We had the pleasure of chatting to Stephen Ball, Honourary Secretary of Castleford RUFC, a UK sports club that really embraces inclusivity ...
 
Hi Stephen. Huge thanks for chatting to us. To begin, can you give us a potted history of Castleford RUFC?
 
The club has been around for many years, even before the formation of the Rugby Football League and the more famous Castleford RLFC (subsequently Castleford Tigers RLFC). The club moved to its present headquarters in Whitwood, Castleford, in the 1970s and developed the site from an old Miners’ Welfare Sports Ground to a facility comprising two full-size rugby pitches. Ten years ago, a junior section was reformed, with renewed impetus. The section began with one coach and six players. Amazingly, three of those original six players still play for the club in the senior teams, and the original coach has returned this year to help coach our U13 girls. We have needed to update and extend our clubhouse and changing facilities to accommodate the growth of the club.
 
And you’re open to men, women and juniors of all ages and abilities?
 
Yes. we field three senior men's teams, mixed rugby teams for U8s to U12s, boys’ U13, U14, U15, U16 and U17 teams, girls’ U13, U15 and U18 teams and we hope to set up a ladies' team. We endeavour to provide sporting opportunities for both sexes and all ages, irrespective of experience, ability or disability.
 
Tell us more about your boot camps …
 
We regularly run rugby camps for children (not just club members) during half terms and other school holidays. A feature of these camps is the ‘Commando Run’, which is an obstacle course involving tackle bags and other equipment. The 'Commando Run' has always gone down well and so, when we arranged our Disability Sports Day in June, we thought that it should include an assault course. We used bales of hay, tyres, a crawling net and other obstacles. The course was popular and so we also used it during the summer for fitness training and as something different for the girls' teams' training sessions. This then led to our idea of setting up a ladies' boot camp ... however our boot camps won't involve any shouting! The camps will be aimed at the wives and girlfriends of our players, and the parents of our junior players - but they will be open to non-members too and we hope that they will attract new people to the club. The camps will be launched on 8th October.
 
Your Disability Sports Day sounded great. Are we right in thinking that you also have dedicated sessions for people with disabilities and learning difficulties?
 
Yes we do.
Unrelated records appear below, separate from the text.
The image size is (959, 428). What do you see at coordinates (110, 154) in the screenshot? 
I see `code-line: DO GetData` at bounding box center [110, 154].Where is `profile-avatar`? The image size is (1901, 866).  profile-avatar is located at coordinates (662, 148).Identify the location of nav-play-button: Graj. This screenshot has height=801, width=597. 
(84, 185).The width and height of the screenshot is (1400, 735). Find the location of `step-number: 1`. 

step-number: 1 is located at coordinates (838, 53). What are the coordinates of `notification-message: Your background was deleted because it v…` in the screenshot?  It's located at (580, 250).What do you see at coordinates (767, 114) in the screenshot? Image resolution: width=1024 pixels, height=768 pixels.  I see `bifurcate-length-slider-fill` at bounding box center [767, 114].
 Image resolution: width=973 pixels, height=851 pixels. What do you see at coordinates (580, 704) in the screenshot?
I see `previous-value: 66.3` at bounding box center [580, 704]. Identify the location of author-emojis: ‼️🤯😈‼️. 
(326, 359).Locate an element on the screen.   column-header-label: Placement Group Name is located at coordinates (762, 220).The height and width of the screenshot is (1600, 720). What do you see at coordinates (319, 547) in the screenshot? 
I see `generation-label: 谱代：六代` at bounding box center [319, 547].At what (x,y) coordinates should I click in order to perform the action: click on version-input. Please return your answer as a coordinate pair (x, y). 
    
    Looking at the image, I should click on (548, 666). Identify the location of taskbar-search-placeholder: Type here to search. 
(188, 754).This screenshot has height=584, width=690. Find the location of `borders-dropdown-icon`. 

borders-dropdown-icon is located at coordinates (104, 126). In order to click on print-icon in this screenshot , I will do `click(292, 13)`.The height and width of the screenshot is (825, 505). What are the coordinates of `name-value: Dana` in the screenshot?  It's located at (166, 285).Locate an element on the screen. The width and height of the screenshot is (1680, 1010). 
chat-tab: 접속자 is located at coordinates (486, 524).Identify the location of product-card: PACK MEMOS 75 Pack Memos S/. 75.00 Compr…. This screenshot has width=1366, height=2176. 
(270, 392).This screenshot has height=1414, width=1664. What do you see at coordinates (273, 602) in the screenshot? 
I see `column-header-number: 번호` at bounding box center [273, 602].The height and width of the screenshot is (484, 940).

Every Thursday we host an inclusive rugby session for adults with learning difficulties and physical disabilities. We have been doing it for about ten months now. We took a team to the recent Leeds Disability Tag Rugby Festival at Headingley and they performed admirably, winning four of their matches, losing one and drawing the other.
 
As well as having dedicated sessions, we know you’re also big supporters of mixed ability rugby. Can you tell us more about this?
 
Many of the people who attend the Thursday sessions also attend our Friday evening Touch Rugby sessions (these are informal sessions where anyone of any age, ability / disability and gender can meet and form ad hoc teams). Some juniors who have cerebral palsy play in these sessions. We would like to form a mixed ability rugby team for adults. This would be a squad of players with learning difficulties or physical disabilities who would train with facilitators or players from our senior squad - or players returning to the game. This team could then take part in matches against other clubs. We have obtained some funding to help buy the necessary kit and to train the coaches. Our hope is that volunteers with learning difficulties will take an active part in the management of the team.
 
One of our current U9 players is visually-impaired and one of our U17 players is blind in one eye and so it would be great if they could play in mixed ability teams.
 
Can you tell us more about how your Disability Sports Day went?
 
It was our first ever Disability Sports Day and it was a great success! It was open to everyone, not just club members, and a number of external organisations also came along. Music was provided by a local community radio station (5townsfm). We had school sport games, tug of war, the assault course, the obligatory bouncy castle, rugby skills sessions and a Touch Rugby tournament. There were also various charity stalls. In total, we had over 150 people attend the event and we hope to have an even bigger and better one next year. We'll be starting the planning process soon!
 
Well done on recently being awarded a Duke of York Community Initiative Award. That must have been exciting?
 
It was great to learn that we had been given this award. The ceremony is in two weeks’ time and four members of the club will be having lunch with the Duke of York. It's nice for the club to receive a community award as we like to say that we're 'your local community club'.
 
It’s clear that you’re a club that really embraces inclusivity. What would you say to other sports club leaders who are reading this and are wanting to make their clubs more inclusive?
 
Do it! I have to admit that it was a bit daunting when I held the first inclusive rugby session, as I didn’t know what to expect. However I quickly realised how beneficial and rewarding a venture it was. From the wider perspective of the club, it provides a different, and more enlightened, membership and a renewed sense of identity and purpose. Most of all though, it is enjoyable for all.